• _Exercise set_
1. Print the stretch of the Labour Court judgment from "almost a year" through "to be desired." word for word.
2. Answer these questions from the Labour Court judgment:
(a) What is the case number?
(b) How many days out of time was the applicant's replying affidavit filed?
(c) Which respondent chose to abide the decision of the Court?
3. Pick up the Labour Court judgment after its last sentence and carry it on.

REPUBLIC OF SOUTH AFRICA
THE
LABOUR COURT OF SOUTH AFRICA, JOHANNESBURG)
JUDGMENT
Reportable
Case no: J175/2011
In the matter between:
TRANSPORT AND ALLIED WORKERS UNION
OF SOUTH AFRICA
.........................................................................................
Applicant
and
TRANSNET (PTY) LIMITED
................................................................
First
Respondent
ETHEKWINI METROPOLITAN MUNICIPALITY
...........................
Second
Respondent
MEC FOR TRANSPORT, COMMUNITY SAFETY
AND LIASION, KWA-ZULU NATAL
..................................................
Third
Respondent
Heard: 23 November 2013
Delivered: 20 June 2013
Summary: An application for a declarator that there
was a transfer of a business as a going concern in terms of section
197 of the
LRA in a public transport service arrangement involving a
municipality – effect of closing down of service before alleged

transfer.
_________________________________________________________________
JUDGMENT
_________________________________________________________________
CELE,
J
Introduction
[1] The issue that arises crispy for determination in
this matter is whether the decision by the third respondent to
appoint the
first respondent as a substitute bus operator to perform
public transport passenger services in the greater Durban area,
albeit
on a month-to-month basis, amounts to a transfer of a business
as a going concern, as envisaged by Section 197 of the Labour
Relations
Act
1
,
(“the Act”). The applicant seeks an affirmative answer to
the question as a consequence of which it seeks an order
in the
following terms:
Declaring that the bus service was and is the whole or
part of a business, undertaking or service as contemplated by
section
197 (1) (a) of the Act, accordingly a business for purposes
of section 197;
Declaring that each of the successive outsourcing
arrangements constitute a transfer of the second respondent’s
bus service
as a going concern, as contemplated by section 197 of
the Act;
Declaring that the applicant’s members who were
formally employed by the second respondent are deemed to have been
transferred
from one service provider to the next, on the same
terms and conditions of service as they enjoyed whilst employed by
the second
respondent;
Ordering the first respondent alternatively the second
respondent or any other party who has been appointed by the second
respondent
to allow the applicant’s members whose names are
appearing in annexure “ZM%” to resume their employment
in
the bus service;
Further and/or alternative relief.
[2] The first and second respondents opposed the
application by contending that the decision by the third respondent
to appoint
the first respondent as a substitute bus operator does not
amount to a transfer of a business as a going concern, as envisaged
by Section 197 and therefore that orders prayed for should be
dismissed.The third respondent chose to abide the decision of the

Court.
[3] The applicant sought condonation for the late filing
of its replying affidavit, filed some 275 days out of time, due to a
dispute
which arose between it and its erstwhile attorneys relating
to instructions in other matters given to those attorneys but,
according
to the applicant, not carried out. It also related to
payments that the applicant did not make to those attorneys for
assistance
in those other matters. The two respondents opposed this
application. The period of delay when seen against the period
required
for compliance is certainly inordinately long. In its own
explanation, the applicant contributed to the challenges it faced
with
its erstwhile attorneys. At best for the applicant, it was gross
negligent in its dealings with those attorneys and in waiting for

almost a year to sort things out for the filing of the replying
affidavit. While erstwhile attorneys held on to the file of this

matter, the current attorneys were able to source information for the
late filing of the replying affidavit. The explanation for
the delay
amounts to no explanation at all. Also, the applicant’s
prospects of success leave much to be desired.

• _Dataset extract_
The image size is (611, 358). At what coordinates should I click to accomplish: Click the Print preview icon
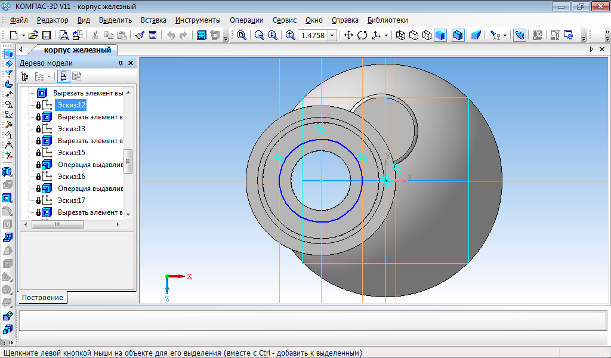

• _Answers for the exercise_
1.
almost a year to sort things out for the filing of the replying
affidavit. While erstwhile attorneys held on to the file of this

matter, the current attorneys were able to source information for the
late filing of the replying affidavit. The explanation for
the delay
amounts to no explanation at all. Also, the applicant’s
prospects of success leave much to be desired.

2.
(a) J175/2011
(b) Some 275 days
(c) The third respondent

3.
Factual Background
[4] The second respondent had been providing public
passenger transport services in the greater Durban area prior to
2003. In order
to give effect to the provisions of the National Land
Transport Transition Act,
2
(the Transport Transition Act) the second respondent had to outsource
the provision of municipal public transport services. Extensive

negotiations were held by the second respondent with the employees’
collective bargaining representatives, being the South
African
Municipal Workers Union (SAMWU) and the Independent Municipal and
Allied Trade Union (IMATU).
[5] On 13 March 2003, an agreement was concluded between
the second respondent, SAMWU and IMATU which they called the Rob Roy
agreement.
In terms of the agreement, those employees listed in
annexure “Z5” to the founding affidavit were retrenched
by the
second respondent. In May 2003, the second and the third
respondents appointed a company known as Remant Alton Land Transport
(Pty)
Limited (“Remant”) to provide public passenger
transport services in the greater Durban area and the appointment was

subsequently extended to 30 September 2010. Remant engaged the
services of a number of the employees that were in the employ of
the
second respondent.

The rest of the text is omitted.